Quote word for word the lines starting at the line with "You are a computer-use" and ending at the final line of the entries. Leave out any pictures.

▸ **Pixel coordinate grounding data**
......

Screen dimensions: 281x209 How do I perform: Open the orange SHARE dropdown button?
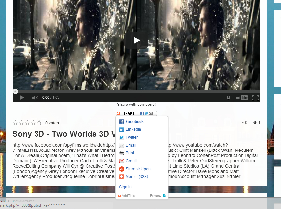[x=136, y=113]
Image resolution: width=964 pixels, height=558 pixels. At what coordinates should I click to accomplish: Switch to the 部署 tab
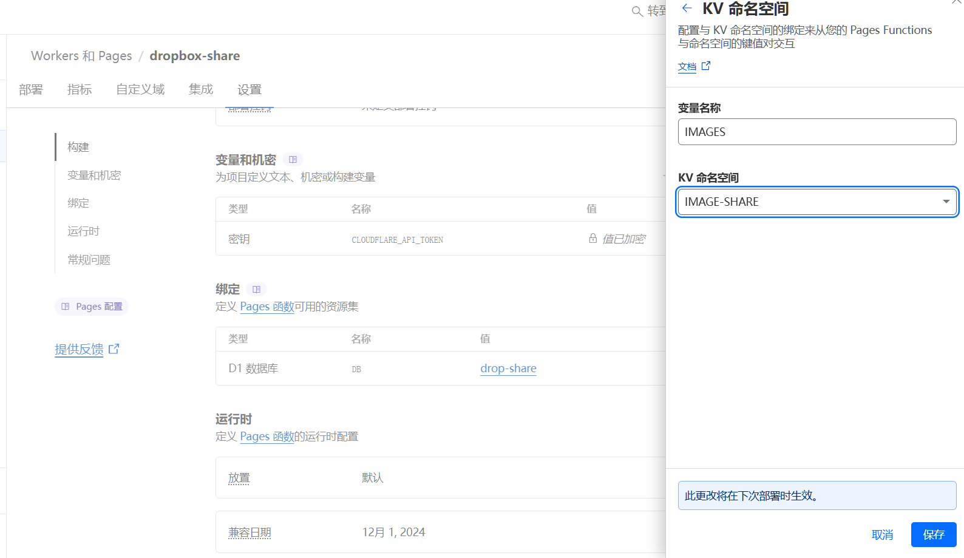tap(31, 90)
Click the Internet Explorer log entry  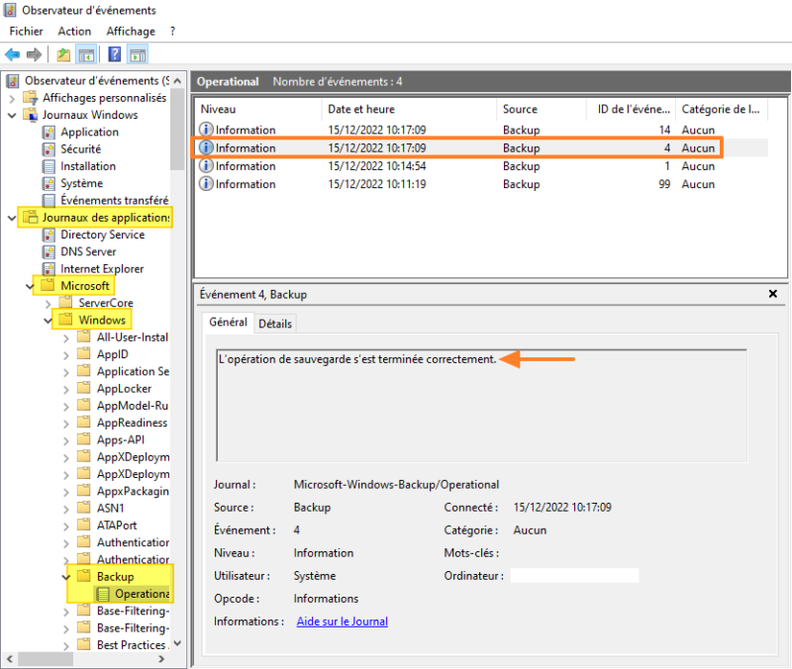pos(104,268)
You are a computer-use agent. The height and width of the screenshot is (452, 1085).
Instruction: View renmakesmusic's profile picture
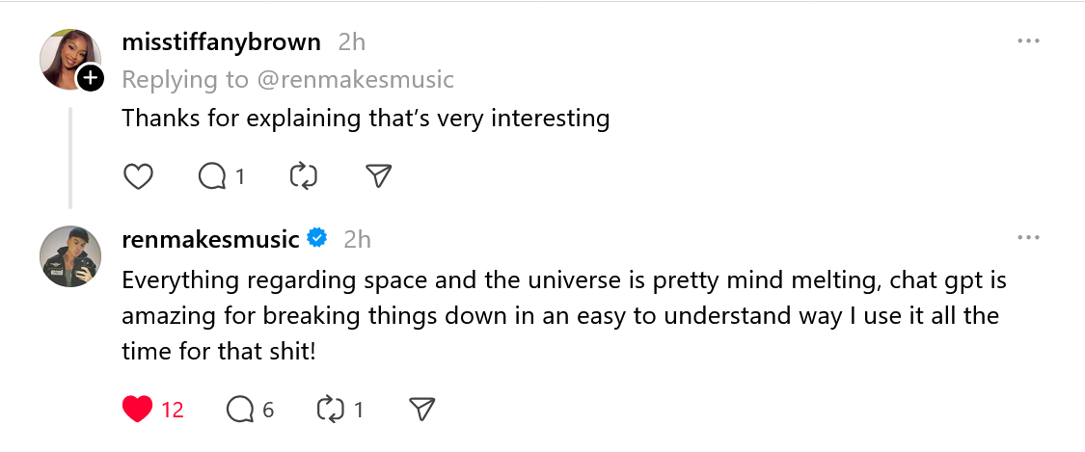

......

▸ **ANSWER TO THIS TASK**
You are a computer-use agent. The height and width of the screenshot is (452, 1085).
Instruction: View renmakesmusic's profile picture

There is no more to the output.